In my project, I have a dataframe that goes a little something like this:
df = pd.DataFrame([
{'posteam': 'NYJ', 'defteam': 'BAL', 'penalty': 1, 'penalty_team': 'NYJ', 'penalty_yards': 10},
{'posteam': 'NYJ', 'defteam': 'BAL', 'penalty': 1, 'penalty_team': 'BAL', 'penalty_yards': 5},
{'posteam': 'BAL', 'defteam': 'NYJ', 'penalty': 0, 'penalty_team': None, 'penalty_yards': 0},
{'posteam': 'BAL', 'defteam': 'NYJ', 'penalty': 1, 'penalty_team': 'NYJ', 'penalty_yards': 15}])
I would like to aggregate by posteam
value, but also including penalty
and penalty_yards
values where the penalty_team
value equals the posteam value. The output would be something like
posteam | penalty | penalty_yards |
---|---|---|
NYJ | 2 | 25 |
BAL | 1 | 5 |
While the penalty would not have been a penalty by the possessing team, I would like to track total penalties and penalty yards by the team being aggregated.
Currently, my code is
df.groupby(['posteam']).agg({
'penalty': 'sum',
'penalty_yards': 'sum'
})
Which returns the following (where penalties are tracked solely by the possessing team)

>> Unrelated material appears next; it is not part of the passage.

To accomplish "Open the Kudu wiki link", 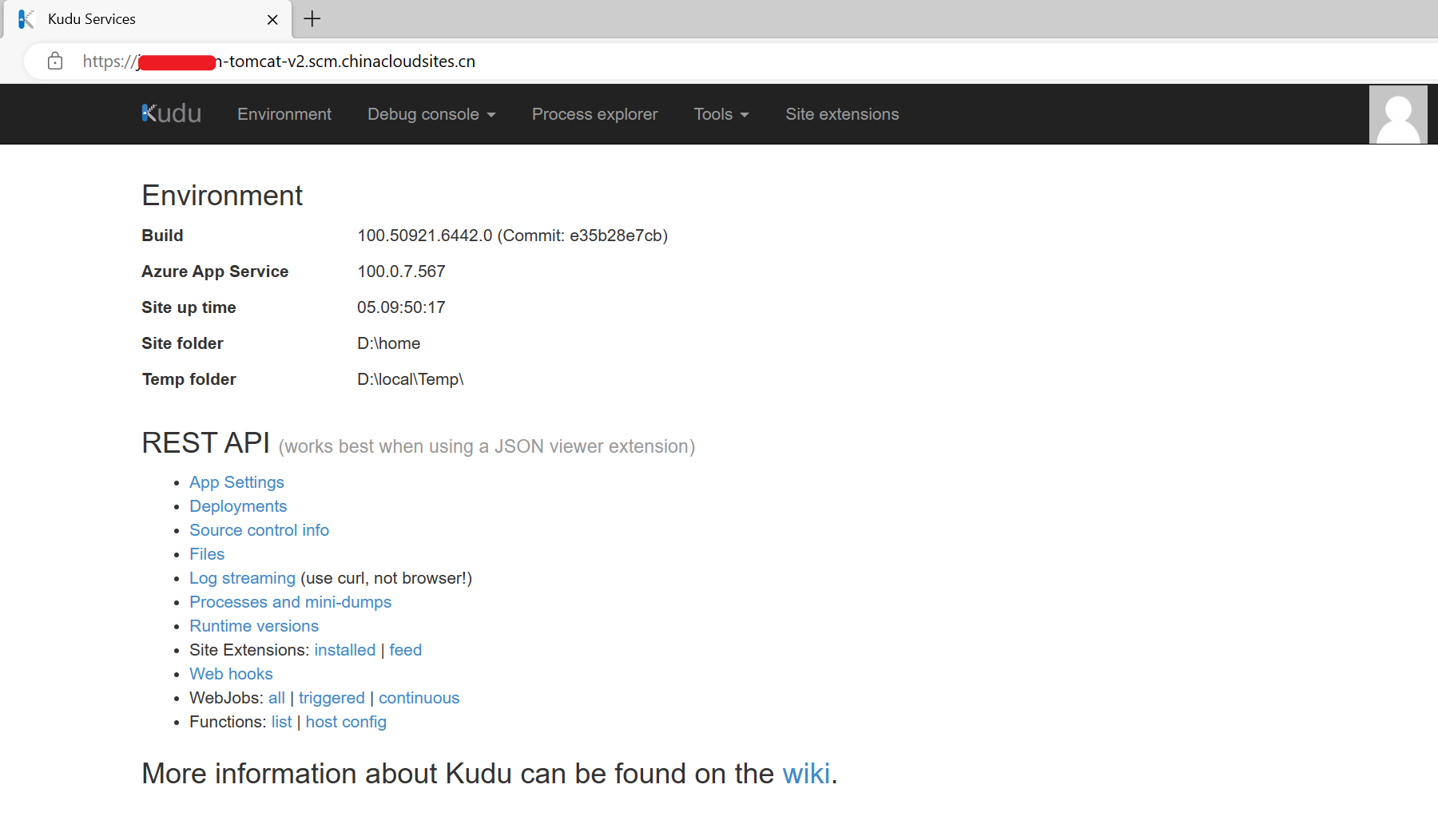I will coord(806,774).
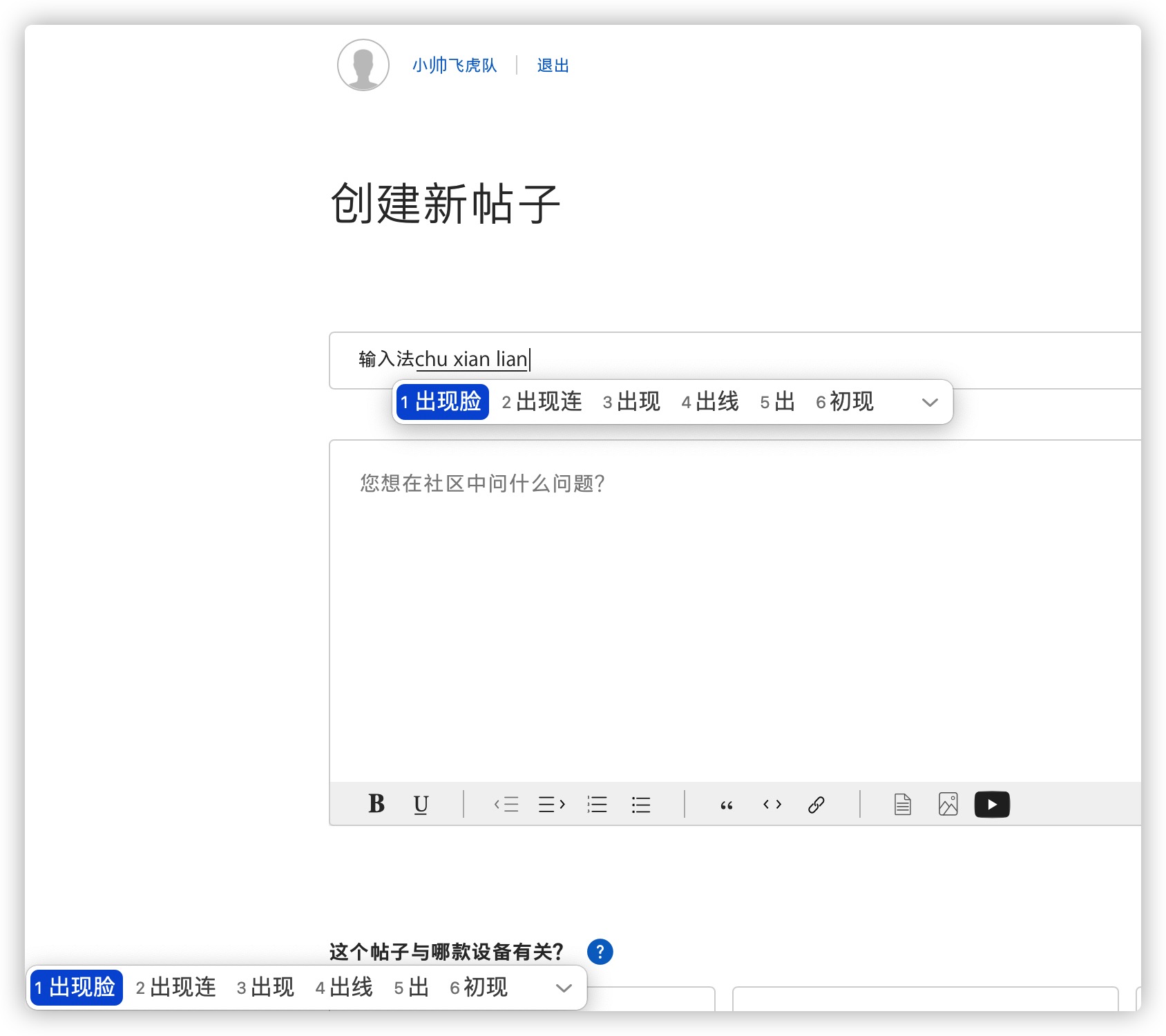
Task: Apply underline formatting
Action: pos(421,804)
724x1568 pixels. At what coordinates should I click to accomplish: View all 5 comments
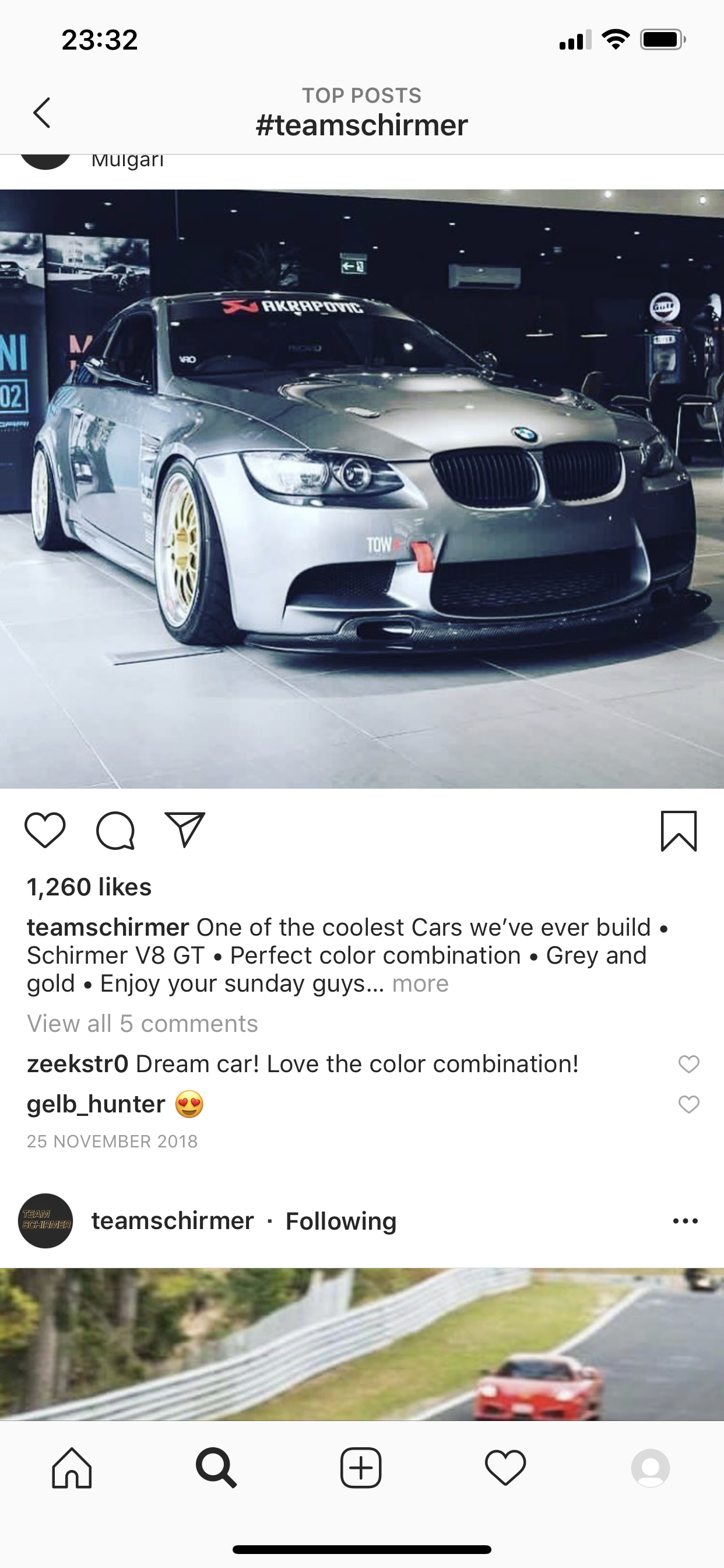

posteam | penalty | penalty_yards |
---|---|---|
NYJ | 2 | 15 |
BAL | 1 | 15 |
(Keep in mind the difference is NYJ
is getting one of the BAL
penalties and BAL
is getting one of NYJ
's)
Is there an easy way to rope in a value given this type of situation? I tried making a helper column to track posteam's penalties, but that excluded values where the team got a penalty while playing as defteam
.
CodePudding user response:
that should fix it
df1 = df.groupby(['posteam']).agg({
'penalty': 'sum'
})
df2 = df.groupby(['penalty_team']).agg({
'penalty_yards': 'sum'
})
pd.merge(df1, df2, left_index=True, right_index=True)